### [List of tasks]
[1] In the forum thread about the Ridgeway spark arrestor, what price is given for the Accucraft version?
[2] Go on with the spark arrestor forum thread from the point where it stops.

### Supplied passage

# Ridgeway spark arrestor



## Terl (Jan 2, 2008)

I would like a couple of Ridgeway or beartrap spark arrestors for a couple C&S projects. Seems like I remember someone making a kit. Looked at Ozarks and Trackside details but didn't see anything. Anybody have information, or maybe some LGB parts I could use?

Thanks

Terl


----------



## Steve Stockham (Jan 2, 2008)

If you're doing a project in 1:20.3 then Accucraft makes a nice Ridgway Spark Arrestor. One small detail: the cost is $150!


----------



## East Broad Top (Dec 29, 2007)

I think that was Shortline Car and Foundry who was making that at one point. Haven't seen them around in a bit, but they always kept a low profile. I saw the Accucraft one at Caboose the other day. The good news is that with gas prices this low (Good Lord, did I really just use "low" and "gas prices" in the same sentence?), it no longer costs you $150 to drive down to Denver.

######
### Raw data

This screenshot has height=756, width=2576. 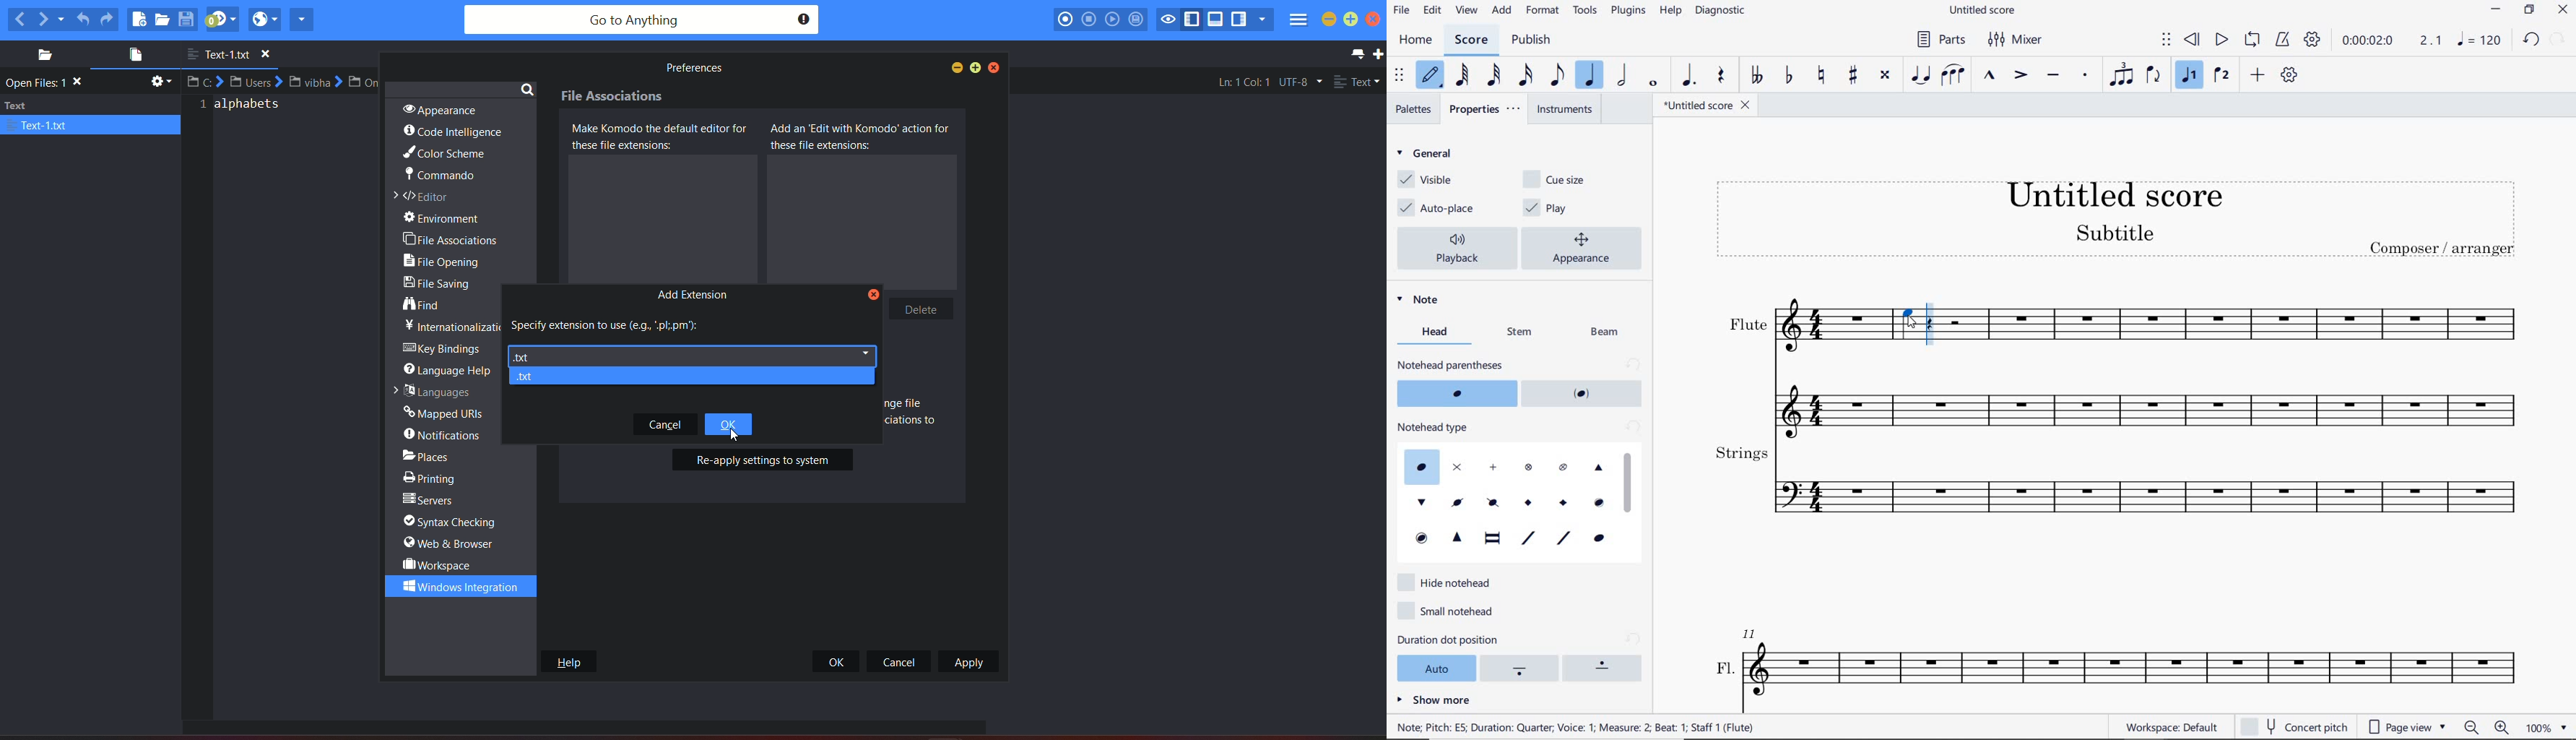 What do you see at coordinates (1921, 74) in the screenshot?
I see `tie` at bounding box center [1921, 74].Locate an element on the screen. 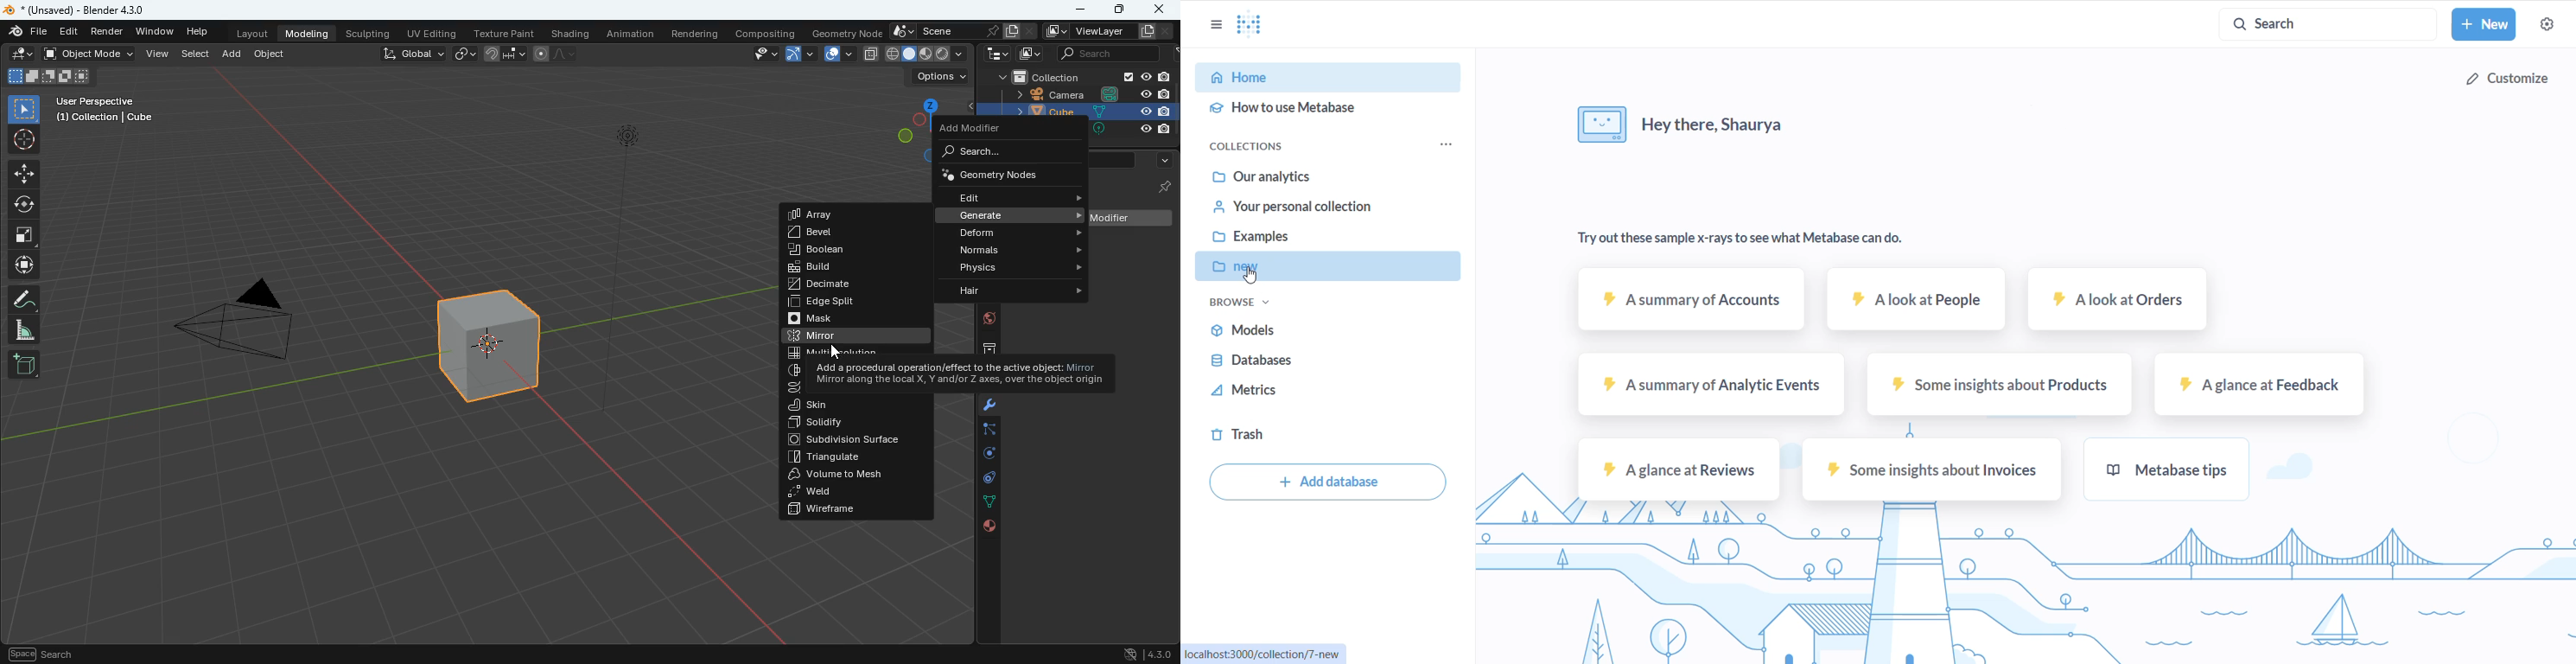 The image size is (2576, 672). add modifier is located at coordinates (976, 130).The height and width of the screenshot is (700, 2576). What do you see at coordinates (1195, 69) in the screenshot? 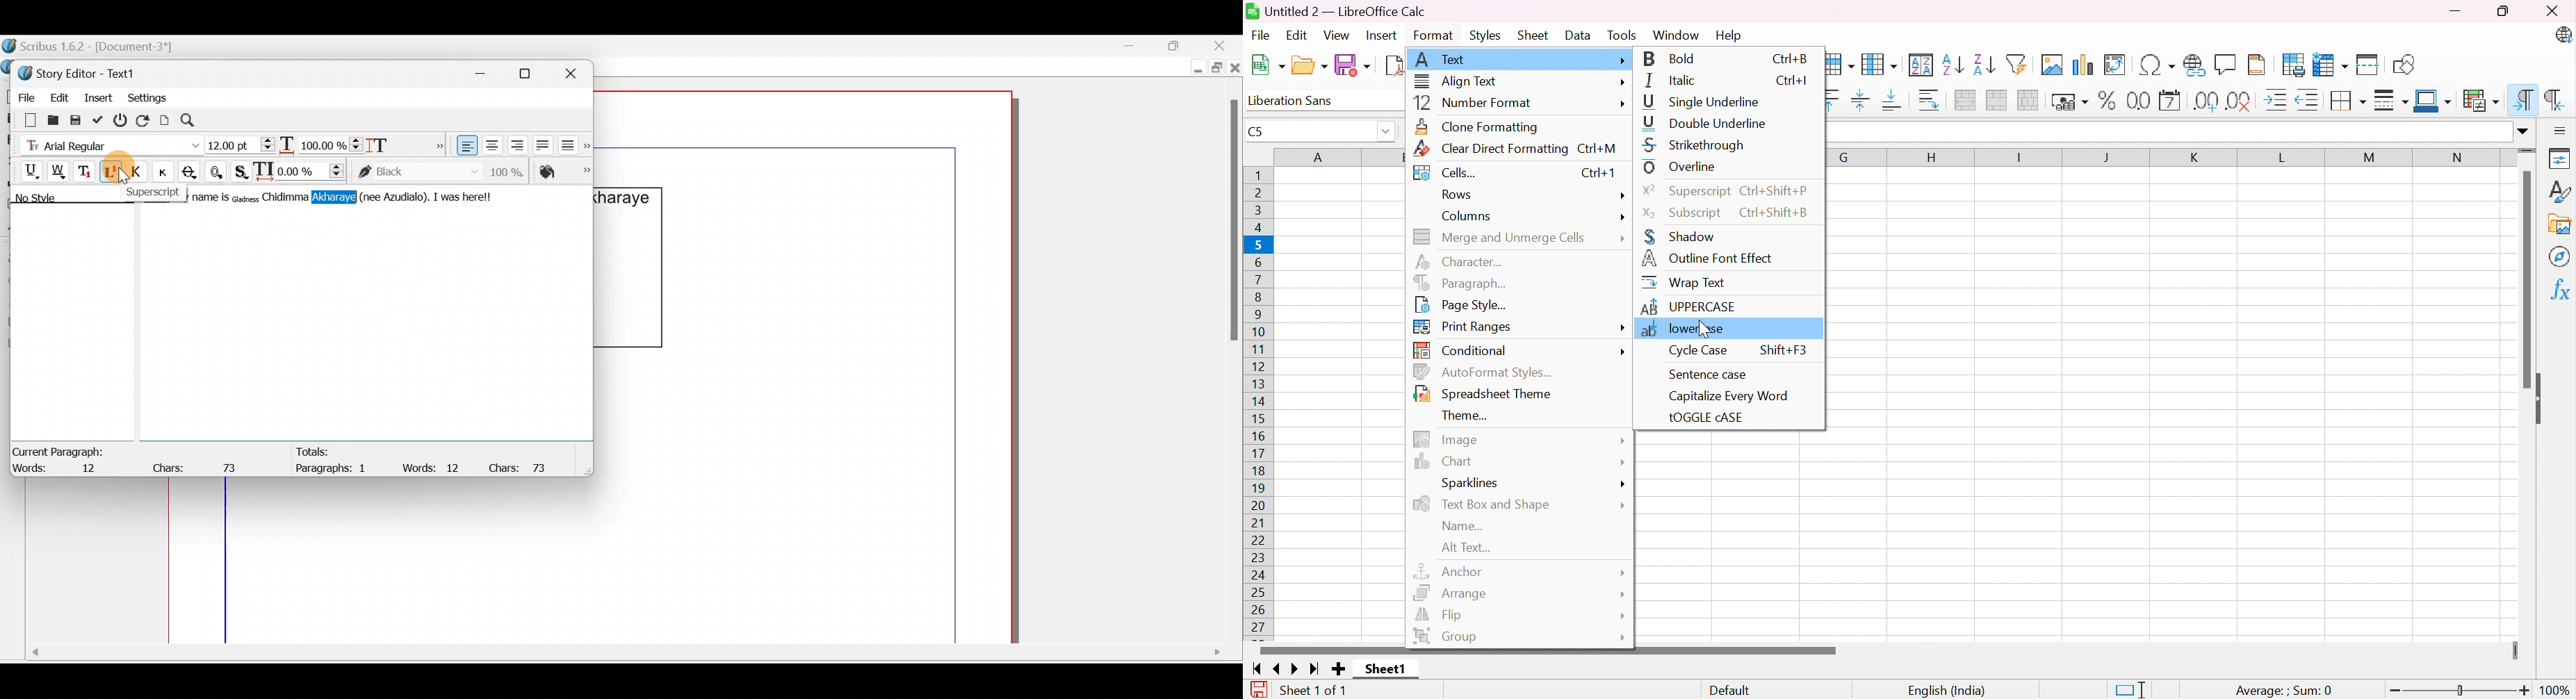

######

### [Responses for each task]
[1] $150.

[2]
Later, 

K


----------



## railgeek (Jan 15, 2008)

*The bear trap is not really difficult to scratch build. There are numerous photos around.
Sure beats the heck out of paying $150.00.*


----------



## Terl (Jan 2, 2008)

Thanks 

I intend to bash a C-16 into a C&S engine in about 1/22.5 scale or there abouts, so the Accurcraft part would be too big. Will probably scratch build one or two.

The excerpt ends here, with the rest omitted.